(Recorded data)
'''

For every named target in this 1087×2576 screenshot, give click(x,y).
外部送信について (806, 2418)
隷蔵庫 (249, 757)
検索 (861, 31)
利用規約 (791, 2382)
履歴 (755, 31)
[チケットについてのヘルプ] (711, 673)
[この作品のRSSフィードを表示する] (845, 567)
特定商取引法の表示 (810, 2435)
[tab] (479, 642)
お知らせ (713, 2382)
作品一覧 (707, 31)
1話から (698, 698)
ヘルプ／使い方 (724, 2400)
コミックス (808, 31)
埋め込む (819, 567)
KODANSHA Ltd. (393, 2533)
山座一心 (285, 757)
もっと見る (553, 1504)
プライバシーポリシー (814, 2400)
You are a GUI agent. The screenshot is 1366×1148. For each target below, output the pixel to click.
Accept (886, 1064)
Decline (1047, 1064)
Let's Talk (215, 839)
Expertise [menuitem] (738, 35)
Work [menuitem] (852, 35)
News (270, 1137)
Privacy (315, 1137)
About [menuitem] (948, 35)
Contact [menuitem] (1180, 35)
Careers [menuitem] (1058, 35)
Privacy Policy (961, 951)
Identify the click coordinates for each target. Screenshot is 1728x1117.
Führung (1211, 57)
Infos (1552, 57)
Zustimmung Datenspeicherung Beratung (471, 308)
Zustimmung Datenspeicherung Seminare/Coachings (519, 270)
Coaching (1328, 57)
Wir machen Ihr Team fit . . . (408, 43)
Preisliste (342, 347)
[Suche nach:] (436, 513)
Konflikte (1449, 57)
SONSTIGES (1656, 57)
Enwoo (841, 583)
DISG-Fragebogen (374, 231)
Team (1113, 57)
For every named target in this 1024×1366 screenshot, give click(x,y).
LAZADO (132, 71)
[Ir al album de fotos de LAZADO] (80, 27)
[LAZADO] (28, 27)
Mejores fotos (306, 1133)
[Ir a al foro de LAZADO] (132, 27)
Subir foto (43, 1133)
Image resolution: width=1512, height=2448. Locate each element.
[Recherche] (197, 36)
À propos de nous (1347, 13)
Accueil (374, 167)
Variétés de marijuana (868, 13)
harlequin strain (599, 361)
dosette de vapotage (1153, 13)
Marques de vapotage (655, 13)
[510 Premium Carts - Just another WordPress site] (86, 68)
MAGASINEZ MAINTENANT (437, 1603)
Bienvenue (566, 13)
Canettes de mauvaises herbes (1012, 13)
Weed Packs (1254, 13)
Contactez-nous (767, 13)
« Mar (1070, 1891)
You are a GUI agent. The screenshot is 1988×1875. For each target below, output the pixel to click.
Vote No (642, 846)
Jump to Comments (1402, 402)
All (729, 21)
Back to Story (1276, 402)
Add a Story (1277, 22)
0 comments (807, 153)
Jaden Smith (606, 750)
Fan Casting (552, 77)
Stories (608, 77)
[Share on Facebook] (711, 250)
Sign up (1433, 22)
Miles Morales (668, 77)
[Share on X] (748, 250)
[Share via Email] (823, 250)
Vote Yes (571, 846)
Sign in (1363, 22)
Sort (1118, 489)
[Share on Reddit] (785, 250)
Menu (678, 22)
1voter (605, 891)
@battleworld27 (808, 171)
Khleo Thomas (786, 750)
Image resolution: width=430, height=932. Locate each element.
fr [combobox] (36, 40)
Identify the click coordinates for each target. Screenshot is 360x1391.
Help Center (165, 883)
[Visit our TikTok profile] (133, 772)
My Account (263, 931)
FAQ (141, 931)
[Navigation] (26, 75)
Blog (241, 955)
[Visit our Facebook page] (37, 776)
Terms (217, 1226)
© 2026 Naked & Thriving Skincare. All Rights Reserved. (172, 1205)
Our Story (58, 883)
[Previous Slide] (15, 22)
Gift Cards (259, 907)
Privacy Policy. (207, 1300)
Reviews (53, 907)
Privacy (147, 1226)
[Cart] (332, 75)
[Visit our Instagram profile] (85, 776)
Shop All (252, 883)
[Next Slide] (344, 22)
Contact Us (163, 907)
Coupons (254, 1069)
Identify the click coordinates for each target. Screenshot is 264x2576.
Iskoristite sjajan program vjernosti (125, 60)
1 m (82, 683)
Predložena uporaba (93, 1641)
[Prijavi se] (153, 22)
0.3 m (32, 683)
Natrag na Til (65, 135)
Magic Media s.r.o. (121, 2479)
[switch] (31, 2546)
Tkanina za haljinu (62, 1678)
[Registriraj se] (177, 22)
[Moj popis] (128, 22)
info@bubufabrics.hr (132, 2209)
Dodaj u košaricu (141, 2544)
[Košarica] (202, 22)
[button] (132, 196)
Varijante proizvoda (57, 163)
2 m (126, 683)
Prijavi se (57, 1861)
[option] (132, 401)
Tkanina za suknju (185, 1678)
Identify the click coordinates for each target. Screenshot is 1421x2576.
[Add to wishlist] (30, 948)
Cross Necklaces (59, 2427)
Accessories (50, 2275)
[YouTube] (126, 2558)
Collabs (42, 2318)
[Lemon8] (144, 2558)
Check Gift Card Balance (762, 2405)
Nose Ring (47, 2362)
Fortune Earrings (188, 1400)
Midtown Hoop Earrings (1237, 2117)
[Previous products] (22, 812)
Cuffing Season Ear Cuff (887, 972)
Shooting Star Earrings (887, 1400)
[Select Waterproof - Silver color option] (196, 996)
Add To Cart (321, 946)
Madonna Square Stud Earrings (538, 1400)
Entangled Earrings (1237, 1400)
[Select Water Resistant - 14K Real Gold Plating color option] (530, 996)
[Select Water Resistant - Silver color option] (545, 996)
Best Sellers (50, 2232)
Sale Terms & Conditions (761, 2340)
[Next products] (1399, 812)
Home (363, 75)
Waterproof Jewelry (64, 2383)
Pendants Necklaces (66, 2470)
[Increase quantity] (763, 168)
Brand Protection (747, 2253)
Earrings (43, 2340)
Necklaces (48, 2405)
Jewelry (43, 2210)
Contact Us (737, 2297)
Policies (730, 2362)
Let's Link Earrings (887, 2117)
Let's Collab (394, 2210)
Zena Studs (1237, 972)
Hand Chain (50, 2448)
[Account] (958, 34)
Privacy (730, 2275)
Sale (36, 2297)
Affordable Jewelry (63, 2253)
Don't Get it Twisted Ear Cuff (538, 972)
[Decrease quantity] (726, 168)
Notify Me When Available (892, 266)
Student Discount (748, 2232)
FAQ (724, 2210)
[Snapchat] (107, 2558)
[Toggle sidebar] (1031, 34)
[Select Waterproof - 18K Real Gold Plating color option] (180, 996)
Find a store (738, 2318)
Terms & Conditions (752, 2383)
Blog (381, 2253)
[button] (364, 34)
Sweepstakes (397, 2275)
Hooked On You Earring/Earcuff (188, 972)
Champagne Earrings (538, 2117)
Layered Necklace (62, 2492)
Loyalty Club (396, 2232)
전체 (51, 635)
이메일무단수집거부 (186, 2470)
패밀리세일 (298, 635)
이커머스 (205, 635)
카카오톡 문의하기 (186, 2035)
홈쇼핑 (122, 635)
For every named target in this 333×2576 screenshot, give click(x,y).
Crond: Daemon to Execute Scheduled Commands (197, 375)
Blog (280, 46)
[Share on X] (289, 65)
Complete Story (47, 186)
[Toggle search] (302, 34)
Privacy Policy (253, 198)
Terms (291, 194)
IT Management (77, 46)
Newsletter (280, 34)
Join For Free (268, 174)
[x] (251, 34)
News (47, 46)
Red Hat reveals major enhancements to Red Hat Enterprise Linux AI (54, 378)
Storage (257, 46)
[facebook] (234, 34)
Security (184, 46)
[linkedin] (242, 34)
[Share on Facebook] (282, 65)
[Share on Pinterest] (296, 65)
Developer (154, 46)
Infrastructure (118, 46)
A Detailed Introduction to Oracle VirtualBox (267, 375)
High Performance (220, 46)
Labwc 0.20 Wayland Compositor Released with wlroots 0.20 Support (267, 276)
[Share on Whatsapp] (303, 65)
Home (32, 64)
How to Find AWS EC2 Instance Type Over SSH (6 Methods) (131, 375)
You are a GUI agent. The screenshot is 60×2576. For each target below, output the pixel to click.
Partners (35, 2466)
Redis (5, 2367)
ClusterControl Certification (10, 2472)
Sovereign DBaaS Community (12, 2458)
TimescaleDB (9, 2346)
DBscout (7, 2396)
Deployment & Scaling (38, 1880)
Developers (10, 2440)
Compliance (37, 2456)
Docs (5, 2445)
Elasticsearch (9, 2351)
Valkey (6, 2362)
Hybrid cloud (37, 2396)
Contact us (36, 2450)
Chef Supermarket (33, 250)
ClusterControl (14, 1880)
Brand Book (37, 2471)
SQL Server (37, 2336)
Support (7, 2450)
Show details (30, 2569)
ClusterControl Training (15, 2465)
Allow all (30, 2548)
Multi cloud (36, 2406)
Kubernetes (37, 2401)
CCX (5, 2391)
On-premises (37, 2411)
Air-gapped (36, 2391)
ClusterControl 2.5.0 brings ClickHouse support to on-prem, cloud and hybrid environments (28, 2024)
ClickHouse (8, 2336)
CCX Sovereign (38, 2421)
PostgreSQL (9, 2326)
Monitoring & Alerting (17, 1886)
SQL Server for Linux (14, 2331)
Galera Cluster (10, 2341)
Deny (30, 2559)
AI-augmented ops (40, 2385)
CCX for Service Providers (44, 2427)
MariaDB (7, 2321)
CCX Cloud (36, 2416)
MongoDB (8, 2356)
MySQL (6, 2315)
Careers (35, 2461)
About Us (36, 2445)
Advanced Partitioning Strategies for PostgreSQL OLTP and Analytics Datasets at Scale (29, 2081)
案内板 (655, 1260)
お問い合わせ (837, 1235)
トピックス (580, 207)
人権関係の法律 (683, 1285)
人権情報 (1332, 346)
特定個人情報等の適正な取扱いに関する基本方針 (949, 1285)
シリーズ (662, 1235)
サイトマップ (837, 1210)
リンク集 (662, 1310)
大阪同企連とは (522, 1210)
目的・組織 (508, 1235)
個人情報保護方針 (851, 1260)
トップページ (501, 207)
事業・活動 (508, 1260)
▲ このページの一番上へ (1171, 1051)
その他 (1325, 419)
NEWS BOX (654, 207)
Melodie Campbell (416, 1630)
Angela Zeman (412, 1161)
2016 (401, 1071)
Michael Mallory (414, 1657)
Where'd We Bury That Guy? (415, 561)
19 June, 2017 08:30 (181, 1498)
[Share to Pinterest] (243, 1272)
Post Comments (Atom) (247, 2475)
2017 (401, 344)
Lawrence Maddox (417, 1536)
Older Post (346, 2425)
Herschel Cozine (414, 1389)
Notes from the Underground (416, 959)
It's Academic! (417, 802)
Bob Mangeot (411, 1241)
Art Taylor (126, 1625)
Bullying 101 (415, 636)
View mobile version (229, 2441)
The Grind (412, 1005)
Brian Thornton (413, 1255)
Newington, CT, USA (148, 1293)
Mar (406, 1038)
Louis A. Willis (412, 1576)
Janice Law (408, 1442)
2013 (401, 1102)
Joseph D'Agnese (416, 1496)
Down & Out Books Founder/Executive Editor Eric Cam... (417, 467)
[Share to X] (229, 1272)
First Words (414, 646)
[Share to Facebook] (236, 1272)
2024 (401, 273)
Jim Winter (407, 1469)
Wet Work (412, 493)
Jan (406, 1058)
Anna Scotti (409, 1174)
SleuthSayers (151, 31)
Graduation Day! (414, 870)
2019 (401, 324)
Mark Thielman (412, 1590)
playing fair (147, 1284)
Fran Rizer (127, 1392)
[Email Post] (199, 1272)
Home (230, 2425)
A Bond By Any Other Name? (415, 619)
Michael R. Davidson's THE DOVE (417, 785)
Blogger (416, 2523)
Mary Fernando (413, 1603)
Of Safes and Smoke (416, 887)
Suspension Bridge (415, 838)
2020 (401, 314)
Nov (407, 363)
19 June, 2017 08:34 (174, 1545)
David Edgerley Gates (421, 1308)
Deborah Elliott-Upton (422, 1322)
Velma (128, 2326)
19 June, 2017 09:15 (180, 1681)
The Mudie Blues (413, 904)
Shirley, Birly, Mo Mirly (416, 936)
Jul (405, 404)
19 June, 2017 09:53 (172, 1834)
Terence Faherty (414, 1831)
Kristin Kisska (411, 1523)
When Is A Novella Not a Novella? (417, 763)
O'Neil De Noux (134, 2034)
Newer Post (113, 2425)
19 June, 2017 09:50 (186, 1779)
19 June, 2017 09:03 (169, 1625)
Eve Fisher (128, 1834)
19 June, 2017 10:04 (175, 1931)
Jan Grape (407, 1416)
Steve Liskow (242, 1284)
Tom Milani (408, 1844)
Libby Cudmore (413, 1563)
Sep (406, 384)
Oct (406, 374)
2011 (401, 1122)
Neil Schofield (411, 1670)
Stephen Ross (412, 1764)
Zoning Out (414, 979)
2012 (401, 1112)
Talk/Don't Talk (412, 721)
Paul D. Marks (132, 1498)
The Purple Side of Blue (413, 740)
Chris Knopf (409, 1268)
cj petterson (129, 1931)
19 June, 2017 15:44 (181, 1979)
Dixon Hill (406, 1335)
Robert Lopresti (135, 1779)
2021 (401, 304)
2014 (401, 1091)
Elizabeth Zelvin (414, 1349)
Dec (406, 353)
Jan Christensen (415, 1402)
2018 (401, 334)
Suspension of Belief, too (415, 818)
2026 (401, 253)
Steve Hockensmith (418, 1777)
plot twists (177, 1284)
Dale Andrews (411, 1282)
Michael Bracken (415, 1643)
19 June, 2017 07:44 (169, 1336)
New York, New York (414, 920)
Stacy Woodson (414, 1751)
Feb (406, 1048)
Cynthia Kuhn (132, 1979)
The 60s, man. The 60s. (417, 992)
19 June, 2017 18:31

'''

- [The task]: Copy the lines above exactly, beginning at the line that has "AI-augmented ops (40, 2385)" and stopping after the line that has "2016 (401, 1071)", and omit the rest.

- [Answer to this problem]:
AI-augmented ops (40, 2385)
CCX for Service Providers (44, 2427)
MariaDB (7, 2321)
CCX Cloud (36, 2416)
MongoDB (8, 2356)
MySQL (6, 2315)
Careers (35, 2461)
About Us (36, 2445)
Advanced Partitioning Strategies for PostgreSQL OLTP and Analytics Datasets at Scale (29, 2081)
案内板 (655, 1260)
お問い合わせ (837, 1235)
トピックス (580, 207)
人権関係の法律 (683, 1285)
人権情報 (1332, 346)
特定個人情報等の適正な取扱いに関する基本方針 (949, 1285)
シリーズ (662, 1235)
サイトマップ (837, 1210)
リンク集 (662, 1310)
大阪同企連とは (522, 1210)
目的・組織 (508, 1235)
個人情報保護方針 (851, 1260)
トップページ (501, 207)
事業・活動 (508, 1260)
▲ このページの一番上へ (1171, 1051)
その他 (1325, 419)
NEWS BOX (654, 207)
Melodie Campbell (416, 1630)
Angela Zeman (412, 1161)
2016 (401, 1071)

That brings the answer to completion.